Start of Records provided

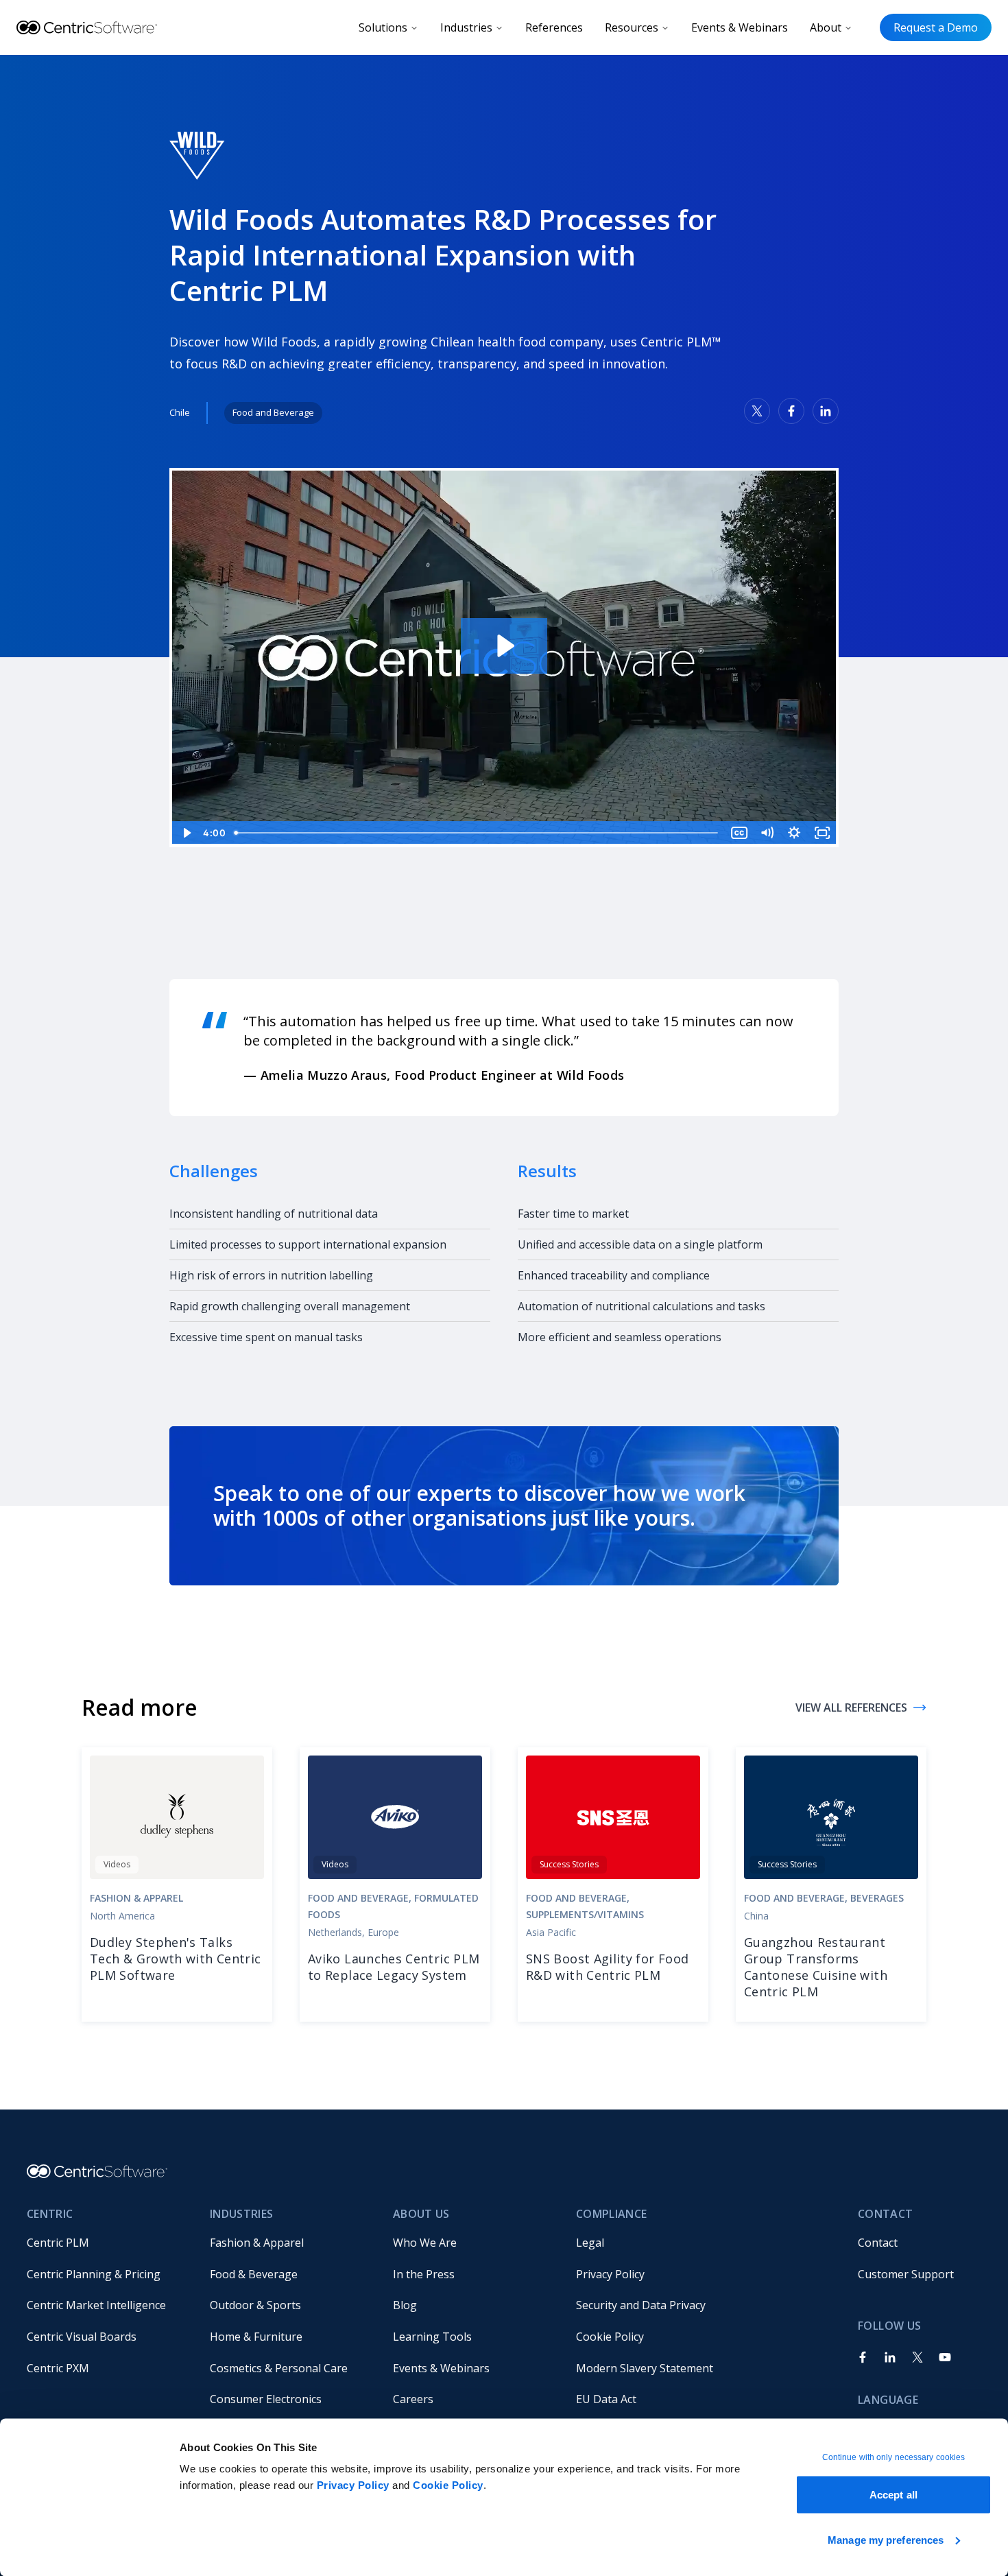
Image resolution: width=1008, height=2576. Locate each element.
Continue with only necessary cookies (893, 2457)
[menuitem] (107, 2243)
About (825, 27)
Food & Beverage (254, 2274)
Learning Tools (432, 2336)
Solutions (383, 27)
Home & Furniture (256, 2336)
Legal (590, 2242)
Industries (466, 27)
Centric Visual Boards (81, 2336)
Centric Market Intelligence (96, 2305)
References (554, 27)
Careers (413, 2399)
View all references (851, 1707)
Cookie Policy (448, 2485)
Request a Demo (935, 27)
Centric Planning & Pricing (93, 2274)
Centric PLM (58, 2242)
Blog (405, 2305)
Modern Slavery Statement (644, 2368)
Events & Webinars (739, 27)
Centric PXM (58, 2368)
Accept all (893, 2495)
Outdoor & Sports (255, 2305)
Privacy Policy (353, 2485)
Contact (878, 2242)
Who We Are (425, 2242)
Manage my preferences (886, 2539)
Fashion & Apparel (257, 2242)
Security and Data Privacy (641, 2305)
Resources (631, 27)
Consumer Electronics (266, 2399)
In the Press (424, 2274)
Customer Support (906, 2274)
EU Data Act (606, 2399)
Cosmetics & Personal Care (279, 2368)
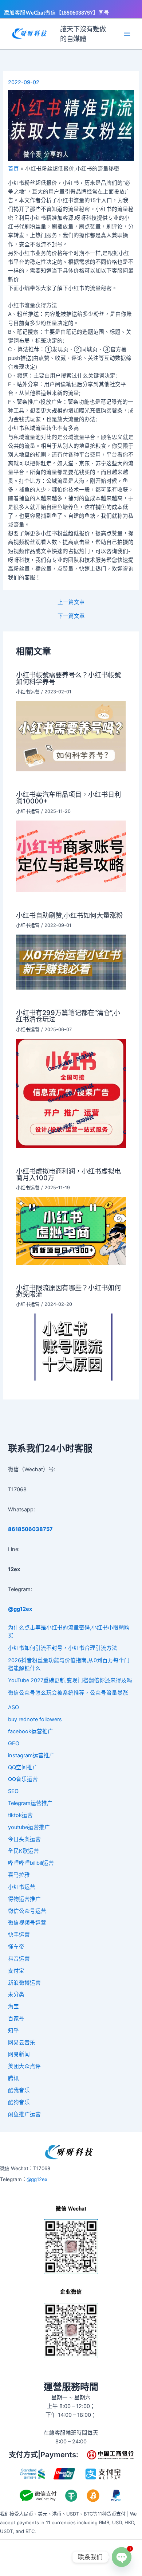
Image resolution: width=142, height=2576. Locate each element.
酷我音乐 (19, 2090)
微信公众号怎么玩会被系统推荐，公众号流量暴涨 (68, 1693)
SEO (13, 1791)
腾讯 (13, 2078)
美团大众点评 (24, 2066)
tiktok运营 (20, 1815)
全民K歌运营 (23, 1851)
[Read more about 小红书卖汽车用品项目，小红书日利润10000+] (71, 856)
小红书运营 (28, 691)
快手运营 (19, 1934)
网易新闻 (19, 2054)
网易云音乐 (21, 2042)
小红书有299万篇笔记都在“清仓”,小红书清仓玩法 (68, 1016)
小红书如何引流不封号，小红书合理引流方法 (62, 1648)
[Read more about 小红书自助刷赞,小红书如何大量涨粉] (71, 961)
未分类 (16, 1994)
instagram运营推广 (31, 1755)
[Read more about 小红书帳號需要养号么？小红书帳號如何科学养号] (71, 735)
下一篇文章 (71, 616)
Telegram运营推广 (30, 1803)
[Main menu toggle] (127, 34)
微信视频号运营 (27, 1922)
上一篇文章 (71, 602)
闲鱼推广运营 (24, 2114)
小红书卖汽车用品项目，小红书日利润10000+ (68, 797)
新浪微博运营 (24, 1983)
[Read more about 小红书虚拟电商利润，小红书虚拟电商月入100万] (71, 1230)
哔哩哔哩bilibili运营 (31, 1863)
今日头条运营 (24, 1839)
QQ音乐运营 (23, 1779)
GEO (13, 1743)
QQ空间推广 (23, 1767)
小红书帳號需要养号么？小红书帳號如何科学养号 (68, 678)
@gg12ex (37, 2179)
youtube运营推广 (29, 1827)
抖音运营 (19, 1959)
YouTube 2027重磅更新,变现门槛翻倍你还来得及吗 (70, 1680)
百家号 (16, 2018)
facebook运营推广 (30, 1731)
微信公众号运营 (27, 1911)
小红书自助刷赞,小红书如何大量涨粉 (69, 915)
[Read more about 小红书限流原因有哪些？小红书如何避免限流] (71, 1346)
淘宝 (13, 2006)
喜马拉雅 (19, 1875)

End of Records provided
Start of Records provided

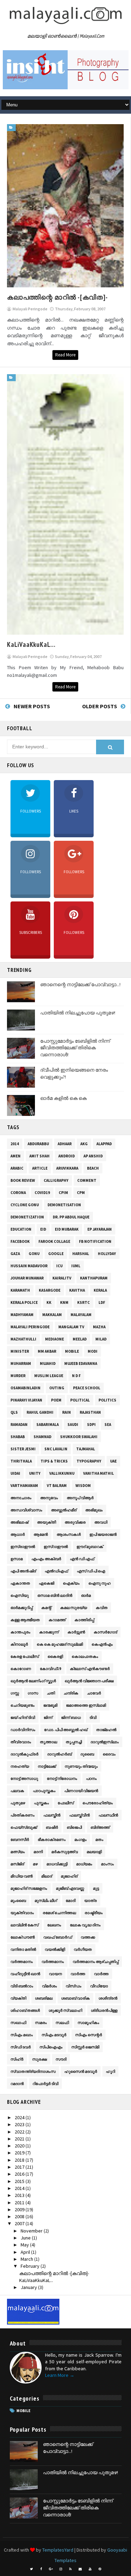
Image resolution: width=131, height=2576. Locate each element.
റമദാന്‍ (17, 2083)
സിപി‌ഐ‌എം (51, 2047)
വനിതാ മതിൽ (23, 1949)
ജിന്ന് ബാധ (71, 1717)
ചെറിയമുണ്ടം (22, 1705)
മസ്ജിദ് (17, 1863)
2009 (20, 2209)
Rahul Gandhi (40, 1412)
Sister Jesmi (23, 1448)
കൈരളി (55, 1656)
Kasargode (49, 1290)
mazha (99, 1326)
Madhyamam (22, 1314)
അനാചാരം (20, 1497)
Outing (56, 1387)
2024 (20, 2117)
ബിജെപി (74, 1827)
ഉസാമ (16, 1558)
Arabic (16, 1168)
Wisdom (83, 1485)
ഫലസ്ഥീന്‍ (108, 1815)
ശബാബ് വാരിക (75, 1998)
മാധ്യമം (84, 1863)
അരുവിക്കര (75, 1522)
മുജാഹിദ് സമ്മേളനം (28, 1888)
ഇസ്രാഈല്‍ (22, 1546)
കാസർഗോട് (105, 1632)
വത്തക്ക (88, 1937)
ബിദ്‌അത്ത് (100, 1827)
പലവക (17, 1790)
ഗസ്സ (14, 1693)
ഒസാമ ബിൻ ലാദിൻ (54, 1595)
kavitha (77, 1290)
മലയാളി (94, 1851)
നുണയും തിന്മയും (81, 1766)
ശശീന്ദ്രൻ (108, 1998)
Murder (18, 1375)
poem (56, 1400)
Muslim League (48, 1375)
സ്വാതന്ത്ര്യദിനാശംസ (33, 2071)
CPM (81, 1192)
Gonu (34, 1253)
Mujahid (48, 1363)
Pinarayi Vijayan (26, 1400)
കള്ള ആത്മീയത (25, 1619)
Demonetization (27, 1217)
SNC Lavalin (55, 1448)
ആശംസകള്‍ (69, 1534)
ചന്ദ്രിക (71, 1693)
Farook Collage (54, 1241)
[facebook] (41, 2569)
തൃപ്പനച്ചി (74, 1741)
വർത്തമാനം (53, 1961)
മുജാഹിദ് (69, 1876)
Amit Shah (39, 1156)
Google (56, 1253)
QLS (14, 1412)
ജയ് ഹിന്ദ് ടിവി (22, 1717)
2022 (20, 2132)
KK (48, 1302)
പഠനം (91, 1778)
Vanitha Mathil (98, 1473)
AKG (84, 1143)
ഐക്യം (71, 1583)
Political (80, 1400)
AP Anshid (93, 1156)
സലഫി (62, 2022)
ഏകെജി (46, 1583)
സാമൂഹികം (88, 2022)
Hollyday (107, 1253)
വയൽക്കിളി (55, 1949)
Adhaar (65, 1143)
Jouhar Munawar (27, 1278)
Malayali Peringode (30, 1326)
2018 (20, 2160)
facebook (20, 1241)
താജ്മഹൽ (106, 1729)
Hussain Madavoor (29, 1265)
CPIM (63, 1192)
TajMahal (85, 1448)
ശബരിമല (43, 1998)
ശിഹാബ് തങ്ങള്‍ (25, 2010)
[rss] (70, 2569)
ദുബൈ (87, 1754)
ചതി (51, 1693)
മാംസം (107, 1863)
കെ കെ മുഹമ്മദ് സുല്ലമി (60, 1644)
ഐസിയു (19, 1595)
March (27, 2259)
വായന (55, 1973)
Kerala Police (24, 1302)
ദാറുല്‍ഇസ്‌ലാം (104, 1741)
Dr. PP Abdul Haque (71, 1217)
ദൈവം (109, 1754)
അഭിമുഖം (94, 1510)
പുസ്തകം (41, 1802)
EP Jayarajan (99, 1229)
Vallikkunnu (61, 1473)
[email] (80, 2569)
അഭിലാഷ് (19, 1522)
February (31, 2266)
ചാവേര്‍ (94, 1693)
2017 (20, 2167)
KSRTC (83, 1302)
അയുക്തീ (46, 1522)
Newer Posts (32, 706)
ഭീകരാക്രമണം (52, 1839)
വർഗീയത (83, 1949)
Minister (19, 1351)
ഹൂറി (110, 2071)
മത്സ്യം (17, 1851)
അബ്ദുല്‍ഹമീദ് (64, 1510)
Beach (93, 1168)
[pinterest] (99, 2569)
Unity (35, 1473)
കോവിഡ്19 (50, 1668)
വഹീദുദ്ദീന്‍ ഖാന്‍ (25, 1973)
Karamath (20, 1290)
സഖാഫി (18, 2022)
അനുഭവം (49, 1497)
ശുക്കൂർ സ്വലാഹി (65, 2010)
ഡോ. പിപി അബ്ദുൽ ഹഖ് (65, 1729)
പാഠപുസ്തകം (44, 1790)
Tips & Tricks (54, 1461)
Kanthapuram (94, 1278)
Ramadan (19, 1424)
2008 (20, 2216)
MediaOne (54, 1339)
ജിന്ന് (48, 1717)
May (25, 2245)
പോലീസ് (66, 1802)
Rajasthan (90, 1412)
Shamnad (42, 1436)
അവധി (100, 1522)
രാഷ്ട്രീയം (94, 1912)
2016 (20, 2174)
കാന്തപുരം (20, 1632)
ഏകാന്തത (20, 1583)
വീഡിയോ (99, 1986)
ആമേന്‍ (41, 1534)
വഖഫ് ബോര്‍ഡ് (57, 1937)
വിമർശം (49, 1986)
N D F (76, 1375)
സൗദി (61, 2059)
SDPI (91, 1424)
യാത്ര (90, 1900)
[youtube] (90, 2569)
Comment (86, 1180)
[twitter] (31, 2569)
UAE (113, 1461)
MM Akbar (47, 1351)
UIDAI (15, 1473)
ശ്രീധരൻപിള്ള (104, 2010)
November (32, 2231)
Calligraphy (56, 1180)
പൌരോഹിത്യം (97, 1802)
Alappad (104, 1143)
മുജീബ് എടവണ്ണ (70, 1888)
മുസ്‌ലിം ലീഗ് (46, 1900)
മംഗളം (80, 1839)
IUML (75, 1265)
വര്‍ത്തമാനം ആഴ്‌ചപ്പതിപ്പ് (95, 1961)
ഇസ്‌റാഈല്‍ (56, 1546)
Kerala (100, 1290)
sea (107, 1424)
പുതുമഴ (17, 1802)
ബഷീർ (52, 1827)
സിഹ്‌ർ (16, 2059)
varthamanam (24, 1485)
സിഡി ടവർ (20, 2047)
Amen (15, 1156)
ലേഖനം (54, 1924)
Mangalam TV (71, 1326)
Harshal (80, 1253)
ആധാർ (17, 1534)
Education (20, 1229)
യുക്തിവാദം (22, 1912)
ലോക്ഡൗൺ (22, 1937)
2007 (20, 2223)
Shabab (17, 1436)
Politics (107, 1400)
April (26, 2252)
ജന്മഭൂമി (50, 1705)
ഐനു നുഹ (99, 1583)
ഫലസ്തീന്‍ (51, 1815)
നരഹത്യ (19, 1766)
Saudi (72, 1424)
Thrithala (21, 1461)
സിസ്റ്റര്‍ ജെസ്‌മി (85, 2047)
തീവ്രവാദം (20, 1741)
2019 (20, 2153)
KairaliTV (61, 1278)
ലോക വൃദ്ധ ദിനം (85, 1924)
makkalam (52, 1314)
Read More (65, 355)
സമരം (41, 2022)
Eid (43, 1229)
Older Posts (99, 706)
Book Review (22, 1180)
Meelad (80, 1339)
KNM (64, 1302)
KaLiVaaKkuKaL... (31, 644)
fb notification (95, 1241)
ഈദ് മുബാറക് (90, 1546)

End of Records provided

Return the span of lines in the data above that opens at the line with "Image resolution: width=1008, height=2576." and closes at the line with "Manage my preferences (886, 2539)", exactly, ends included, nothing else.

Image resolution: width=1008, height=2576. Locate each element.
Continue with only necessary cookies (893, 2457)
[menuitem] (107, 2243)
About (825, 27)
Food & Beverage (254, 2274)
Learning Tools (432, 2336)
Solutions (383, 27)
Home & Furniture (256, 2336)
Legal (590, 2242)
Industries (466, 27)
Centric Visual Boards (81, 2336)
Centric Market Intelligence (96, 2305)
References (554, 27)
Careers (413, 2399)
View all references (851, 1707)
Cookie Policy (448, 2485)
Request a Demo (935, 27)
Centric Planning & Pricing (93, 2274)
Centric PLM (58, 2242)
Blog (405, 2305)
Modern Slavery Statement (644, 2368)
Events & Webinars (739, 27)
Centric PXM (58, 2368)
Accept all (893, 2495)
Outdoor & Sports (255, 2305)
Privacy Policy (353, 2485)
Contact (878, 2242)
Who We Are (425, 2242)
Manage my preferences (886, 2539)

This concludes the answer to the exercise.